→ **Exercise task 1**
Add 113 to every coordinate in the answers of the listing, and write out again all lines of the listing, requests included, from the line with "Show the +6" through the end of the listing. Include both the first and last lines, and give only these lines.

→ **Text to read**
__________

The binomial distribution with `size` = n and `prob` = p has density

p(x) = choose(n, x) p^x (1-p)^(n-x)

for x = 0, …, n. Note that binomial coefficients can be computed by `choose` in R.

If an element of `x` is not integer, the result of `dbinom` is zero, with a warning.

p(x) is computed using Loader's algorithm, see the reference below.

The quantile is defined as the smallest value x such that F(x) ≥ p, where F is the distribution function.

### Value

`dbinom` gives the density, `pbinom` gives the distribution function, `qbinom` gives the quantile function and `rbinom` generates random deviates.

If `size` is not an integer, `NaN` is returned.

The length of the result is determined by `n` for `rbinom`, and is the maximum of the lengths of the numerical arguments for the other functions.

The numerical arguments other than `n` are recycled to the length of the result. Only the first elements of the logical arguments are used.

__________

→ **Provided material**
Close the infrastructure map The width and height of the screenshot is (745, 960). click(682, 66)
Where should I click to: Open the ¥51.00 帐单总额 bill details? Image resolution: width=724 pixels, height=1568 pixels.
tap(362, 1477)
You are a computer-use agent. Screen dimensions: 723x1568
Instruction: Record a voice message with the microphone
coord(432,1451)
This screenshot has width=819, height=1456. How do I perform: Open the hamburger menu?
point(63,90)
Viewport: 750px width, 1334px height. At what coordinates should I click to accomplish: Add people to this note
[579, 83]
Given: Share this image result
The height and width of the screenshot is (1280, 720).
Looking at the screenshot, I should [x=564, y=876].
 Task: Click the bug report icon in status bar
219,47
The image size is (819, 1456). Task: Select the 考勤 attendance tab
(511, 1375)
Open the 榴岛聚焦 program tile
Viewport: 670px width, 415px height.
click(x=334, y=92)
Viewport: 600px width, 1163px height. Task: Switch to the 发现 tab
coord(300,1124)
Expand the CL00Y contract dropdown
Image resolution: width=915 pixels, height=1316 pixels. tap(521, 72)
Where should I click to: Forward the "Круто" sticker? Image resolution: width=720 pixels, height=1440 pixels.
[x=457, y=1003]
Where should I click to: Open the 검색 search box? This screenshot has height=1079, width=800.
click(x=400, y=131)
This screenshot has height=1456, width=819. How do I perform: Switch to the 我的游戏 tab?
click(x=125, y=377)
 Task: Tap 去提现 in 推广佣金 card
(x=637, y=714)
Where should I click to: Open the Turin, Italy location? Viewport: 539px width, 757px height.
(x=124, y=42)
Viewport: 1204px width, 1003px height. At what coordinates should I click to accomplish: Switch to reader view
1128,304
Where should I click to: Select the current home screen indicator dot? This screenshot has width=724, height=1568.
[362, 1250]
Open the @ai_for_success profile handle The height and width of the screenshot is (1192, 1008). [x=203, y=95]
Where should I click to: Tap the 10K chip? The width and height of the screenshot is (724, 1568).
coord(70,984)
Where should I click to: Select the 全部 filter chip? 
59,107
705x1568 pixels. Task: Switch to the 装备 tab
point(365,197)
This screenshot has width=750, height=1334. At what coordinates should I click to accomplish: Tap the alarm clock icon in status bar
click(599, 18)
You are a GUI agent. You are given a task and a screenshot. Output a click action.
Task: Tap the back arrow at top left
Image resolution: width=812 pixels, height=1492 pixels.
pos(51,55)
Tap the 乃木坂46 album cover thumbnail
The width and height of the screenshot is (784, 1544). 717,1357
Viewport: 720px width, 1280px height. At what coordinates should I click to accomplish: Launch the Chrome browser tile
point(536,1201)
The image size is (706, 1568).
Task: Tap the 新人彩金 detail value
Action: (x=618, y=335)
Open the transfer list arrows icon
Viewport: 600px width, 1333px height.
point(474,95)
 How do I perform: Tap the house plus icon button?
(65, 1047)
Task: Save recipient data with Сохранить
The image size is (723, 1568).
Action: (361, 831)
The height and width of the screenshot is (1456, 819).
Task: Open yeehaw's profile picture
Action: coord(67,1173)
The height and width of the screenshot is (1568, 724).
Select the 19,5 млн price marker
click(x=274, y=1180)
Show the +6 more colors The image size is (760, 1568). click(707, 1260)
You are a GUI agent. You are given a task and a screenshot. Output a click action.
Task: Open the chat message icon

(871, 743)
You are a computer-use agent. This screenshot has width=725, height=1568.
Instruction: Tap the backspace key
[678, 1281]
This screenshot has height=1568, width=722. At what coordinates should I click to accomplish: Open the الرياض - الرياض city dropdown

__________

→ **Exercise task 2**
Extend the text on the binomial distribution in R, picking up after its final sentence.

→ **Result 1**
Show the +6 more colors The image size is (760, 1568). click(820, 1373)
You are a GUI agent. You are given a task and a screenshot. Output a click action.
Task: Open the chat message icon

(984, 856)
You are a computer-use agent. This screenshot has width=725, height=1568.
Instruction: Tap the backspace key
[791, 1394]
This screenshot has height=1568, width=722. At what coordinates should I click to accomplish: Open the الرياض - الرياض city dropdown

→ **Result 2**
### Source

For `dbinom` a saddle-point expansion is used: see

Catherine Loader (2000). Fast and Accurate Computation of Binomial Probabilities; available as https://www.r-project.org/doc/reports/CLoader-dbinom-2002.pdf

`pbinom` uses `pbeta`.

`qbinom` uses the Cornish–Fisher Expansion to include a skewness correction to a normal approximation, followed by a search.

`rbinom` (for `size < .Machine\$integer.max`) is based on

Kachitvichyanukul, V. and Schmeiser, B. W. (1988) Binomial random variate generation. Communications of the ACM, 31, 216–222.

For larger values it uses inversion.

Distributions for other standard distributions, including `dnbinom` for the negative binomial, and `dpois` for the Poisson distribution.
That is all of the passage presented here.